╔══

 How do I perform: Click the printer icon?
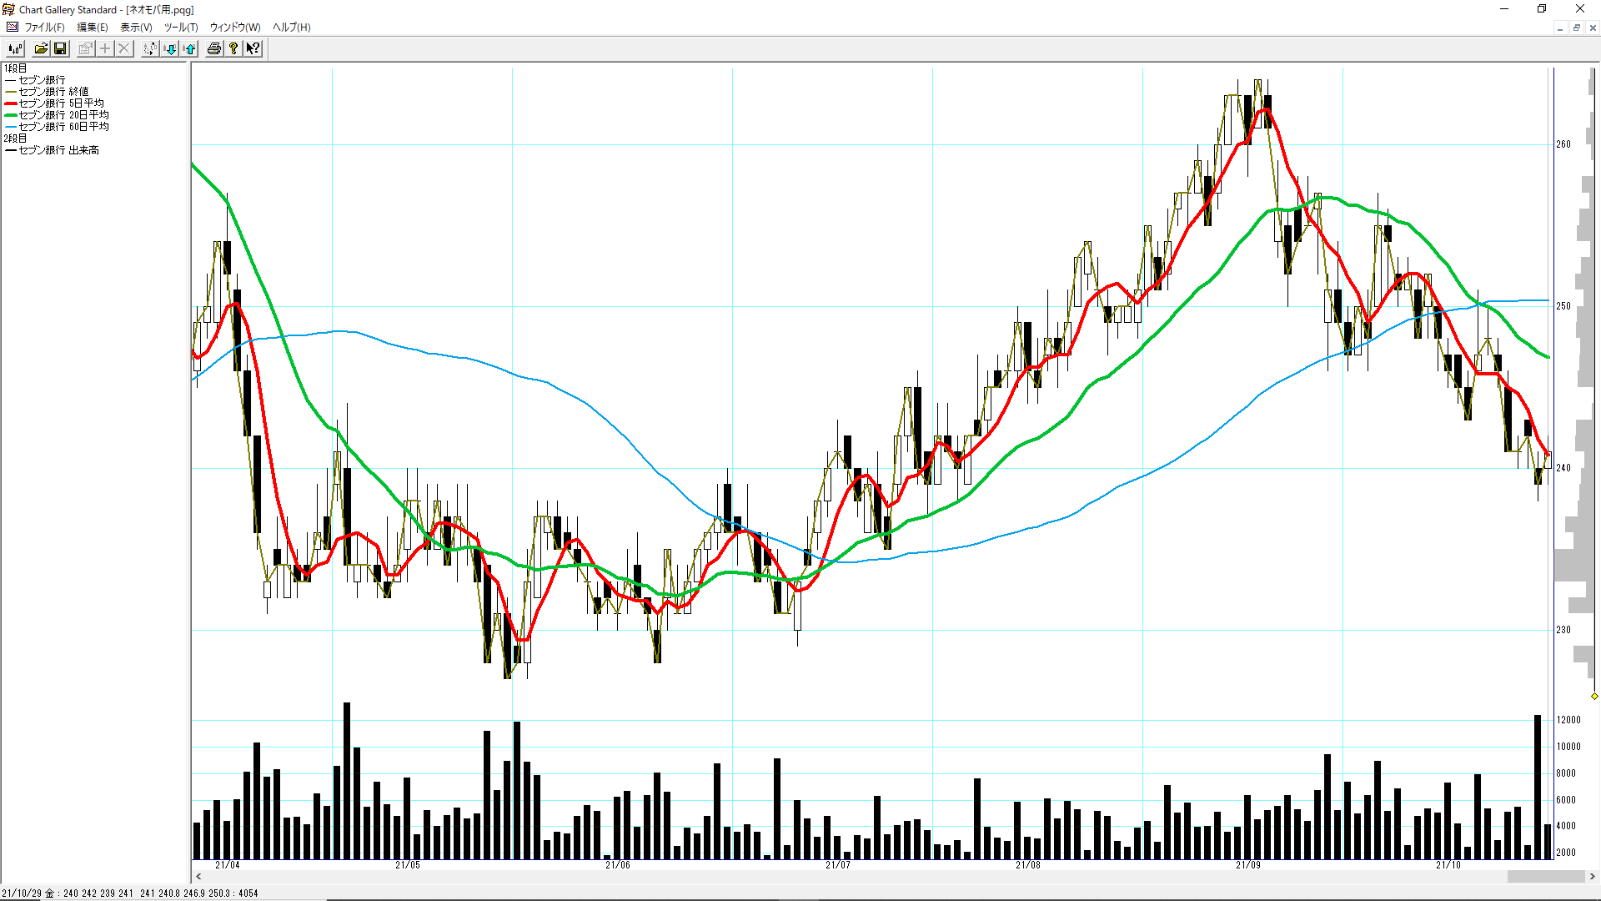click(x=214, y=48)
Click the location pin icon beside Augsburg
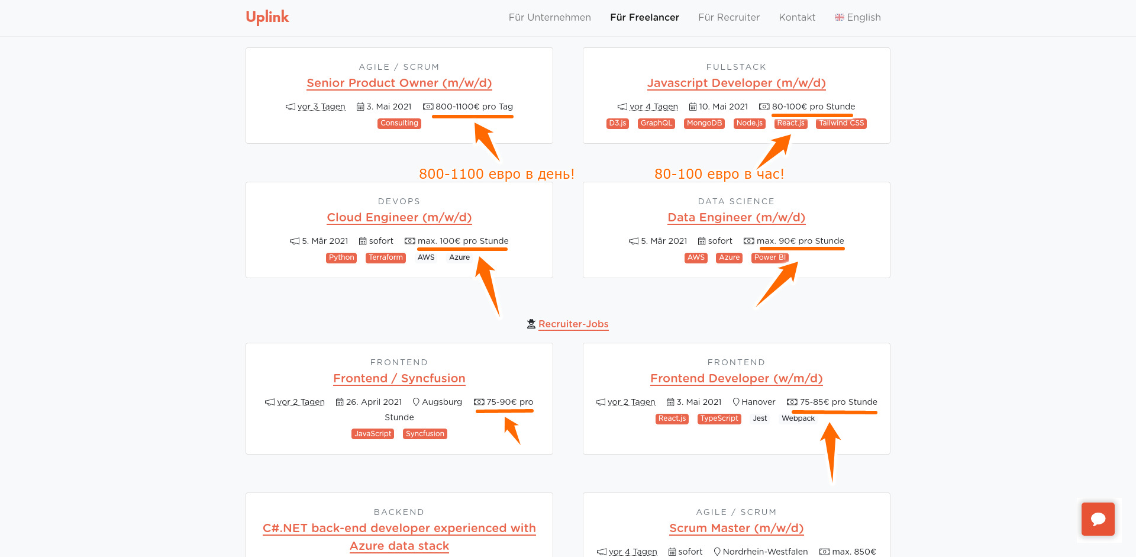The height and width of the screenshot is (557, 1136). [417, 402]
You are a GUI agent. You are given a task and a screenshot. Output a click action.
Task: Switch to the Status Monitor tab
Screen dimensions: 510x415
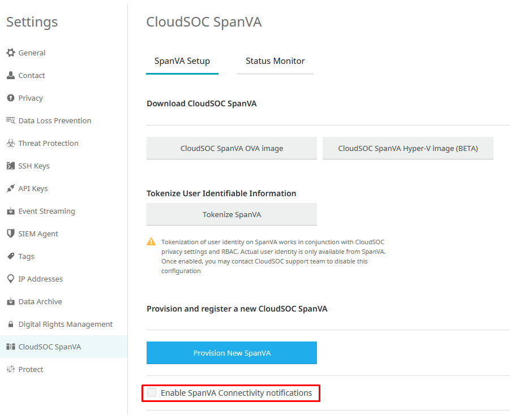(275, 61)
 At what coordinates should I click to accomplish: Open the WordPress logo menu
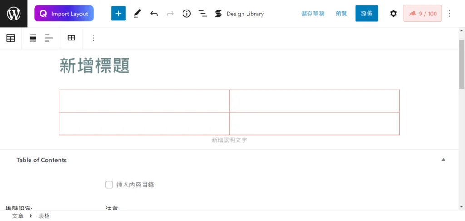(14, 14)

╚══

# What to produce:
Reproduce every line of the data above word for word, leaving the pictures out.

# Solution to this exercise:
 How do I perform: Click the printer icon?
click(x=214, y=48)
Click the location pin icon beside Augsburg
The height and width of the screenshot is (557, 1136). [417, 402]
You are a GUI agent. You are given a task and a screenshot. Output a click action.
Task: Switch to the Status Monitor tab
Screen dimensions: 510x415
(275, 61)
 At what coordinates should I click to accomplish: Open the WordPress logo menu
(14, 14)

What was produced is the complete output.